**Opdrachten:**
**a)** Hoeveel geld kwam er volgens het stuk over cultuur en corona na de storm van protest toch beschikbaar?
**b)** Schrijf het stuk over cultuur en corona verder vanaf de laatste zin.

**Aangeleverd fragment:**
━━━━━━

Arme cultuur. Én corona én een minister die er niks van bakt. Het gestuntel begon al toen de theaters dicht moesten. In plaats van de sector moed in te praten en overal met vuur verkondigen hoe belangrijk beeldende kunst, muziek, dans en theater zijn, liet Ingrid van Engelshoven bij het eerste zuchtje tegenwind meteen de schouders hangen: ‘Dit seizoen is voor de culturele sector helaas toch echt verloren. Ik kijk met pijn in mijn hart naar de seizoensgidsen voor volgend jaar.
Driehonderd miljoen
Ontluisterend. Als bezoeker van concerten en theatervoorstellingen mag ik met pijn in het hart naar seizoengidsen te kijken. De artiesten en de schouwburgdirecteuren ook. Zij maken zich zorgen over of ze niet failliet gaan. Een minister moet niet geschokt door programmaboekjes bladeren, maar aanpakken. Zij is minister.
Na een storm van protest en een optreden van Cornald Maas, die het betoog hield dat de minister had moeten houden, kwam er toch geld. Driehonderd miljoen. Maar dat geld gaat voornamelijk naar theaters, musea en gezelschappen die toch al subsidie krijgen.
Artiesten worden gestraft
Nu ben ik voor cultuursubsidie, maar dit is krom. De afgelopen jaren zijn artiesten en schouwburgen onder het bewind van de staatssecretaris van Cultuur die niet van cultuur hield, Halbe Zijlstra, meer zelf geld gaan verdienen en minder afhankelijk geworden van subsidie. Veel artiesten werden zzp’ers die van voorstelling naar voorstelling hopten. Nu worden ze daarvoor gestraft.

━━━━━━

**Vermeldingen van tekst en locatie van items:**
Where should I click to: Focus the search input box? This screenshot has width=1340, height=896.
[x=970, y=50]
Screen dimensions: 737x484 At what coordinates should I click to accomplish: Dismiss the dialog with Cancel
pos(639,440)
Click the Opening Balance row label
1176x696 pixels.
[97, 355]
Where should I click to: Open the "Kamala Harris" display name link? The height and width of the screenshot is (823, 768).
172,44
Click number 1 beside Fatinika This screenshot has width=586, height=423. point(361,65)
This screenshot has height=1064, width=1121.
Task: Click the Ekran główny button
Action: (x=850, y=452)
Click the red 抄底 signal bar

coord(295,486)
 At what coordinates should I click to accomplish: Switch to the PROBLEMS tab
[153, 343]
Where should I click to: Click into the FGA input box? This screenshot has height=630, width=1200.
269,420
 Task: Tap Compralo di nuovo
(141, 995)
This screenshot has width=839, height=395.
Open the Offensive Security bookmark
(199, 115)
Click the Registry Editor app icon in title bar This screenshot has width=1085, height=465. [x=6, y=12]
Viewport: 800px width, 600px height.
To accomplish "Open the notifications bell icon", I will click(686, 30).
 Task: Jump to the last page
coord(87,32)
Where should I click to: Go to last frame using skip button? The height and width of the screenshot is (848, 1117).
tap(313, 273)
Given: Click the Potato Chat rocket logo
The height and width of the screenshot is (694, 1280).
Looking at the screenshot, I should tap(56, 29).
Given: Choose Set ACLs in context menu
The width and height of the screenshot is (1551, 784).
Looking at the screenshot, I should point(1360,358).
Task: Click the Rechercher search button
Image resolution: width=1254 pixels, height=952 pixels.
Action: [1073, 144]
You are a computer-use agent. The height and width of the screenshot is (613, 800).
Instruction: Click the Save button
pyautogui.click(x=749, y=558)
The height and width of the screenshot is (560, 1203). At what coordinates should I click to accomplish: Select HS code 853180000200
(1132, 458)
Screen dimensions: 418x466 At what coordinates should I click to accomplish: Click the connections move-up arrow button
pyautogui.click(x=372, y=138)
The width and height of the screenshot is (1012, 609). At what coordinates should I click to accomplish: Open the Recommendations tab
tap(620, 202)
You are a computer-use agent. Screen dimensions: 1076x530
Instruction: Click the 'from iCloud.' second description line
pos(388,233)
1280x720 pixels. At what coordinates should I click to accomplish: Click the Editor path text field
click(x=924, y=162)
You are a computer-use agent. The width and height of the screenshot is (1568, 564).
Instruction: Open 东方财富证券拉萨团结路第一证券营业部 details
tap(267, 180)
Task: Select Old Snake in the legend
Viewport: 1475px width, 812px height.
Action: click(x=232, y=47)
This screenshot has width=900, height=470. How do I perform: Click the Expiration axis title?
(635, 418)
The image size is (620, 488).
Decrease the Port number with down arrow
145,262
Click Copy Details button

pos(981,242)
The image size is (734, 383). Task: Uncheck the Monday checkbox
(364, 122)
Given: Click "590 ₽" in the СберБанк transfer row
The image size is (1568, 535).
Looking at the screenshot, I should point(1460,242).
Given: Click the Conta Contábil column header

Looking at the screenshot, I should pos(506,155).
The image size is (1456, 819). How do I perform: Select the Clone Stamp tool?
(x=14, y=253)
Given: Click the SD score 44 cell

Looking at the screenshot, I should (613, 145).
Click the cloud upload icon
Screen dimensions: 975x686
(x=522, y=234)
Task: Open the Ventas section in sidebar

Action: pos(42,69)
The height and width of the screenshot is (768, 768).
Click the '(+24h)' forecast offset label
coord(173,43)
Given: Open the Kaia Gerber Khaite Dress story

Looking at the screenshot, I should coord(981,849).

━━━━━━

**Antwoorden:**
**a)** Driehonderd miljoen.

**b)**
Want als er al een subsidierelatie is, zo heet dat in ambtelijk jargon, dan is het makkelijker die relatie te intensiveren en dus wat meer subsidie te geven. Maar de gezelschappen en instanties die zelf voor hun inkomsten zorgden, staan nu met lege handen.
Particuliere geldschieters zijn weg, er worden geen kaartjes verkocht en de opbrengsten van de bar en de parkeergarage zijn opgedroogd. En de zzp’ers? Van Engelshoven noemde hun situatie ‘geen vetpot en niet leuk als je daar onder valt’.
Een uitermate succesvolle bedrijfstak
Mocht u nu denken dat onze cultuur van subsidies aan elkaar hangt, dan heeft u het mis. Het overgrote deel van de inkomsten van theaters en gezelschappen wordt zelfstandig, commercieel, gegenereerd. Het gaat hier dus om een uitermate succesvolle bedrijfstak, die net als andere sectoren overeind moet worden gehouden.
Voor de geest en de verbeelding, maar ook voor de economie, de banen en de bezoekers die (met hun portemonnee) van elders komen om een optreden te zien. De reactie van de minister op deze kritiek: ‘Je kunt heel lang treurig zijn over wat je niet hebt gekregen, maar je kunt ook kijken naar wat je wel hebt.’
Weet van Engelshoven wel wat er speelt in de theaterwereld?
Onlangs liet premier Rutte weten dat de theaters op 1 juni weer open kunnen. Voor dertig man. Dat is inclusief acteurs, technici en kaartjesknippers. Uiteindelijk houd je misschien tien, vijftien man publiek over. Hoe kun je daarvoor een theater openen? Dat kost bakken met geld.
Waar komt zo’n maatregel vandaan? De mensen uit de theaterwereld waren er elk geval niet over geraadpleegd. En de minister? Of ze wist niet dat Rutte dit tijdens zijn persconferentie zou melden en dan heeft ze niets in te brengen in het kabinet. Of ze heeft er vooraf haar zegen aan gegeven en dan weet ze niet wat er speelt in de theaterwereld.
Ik weet niet wat erger is. Arme cultuur.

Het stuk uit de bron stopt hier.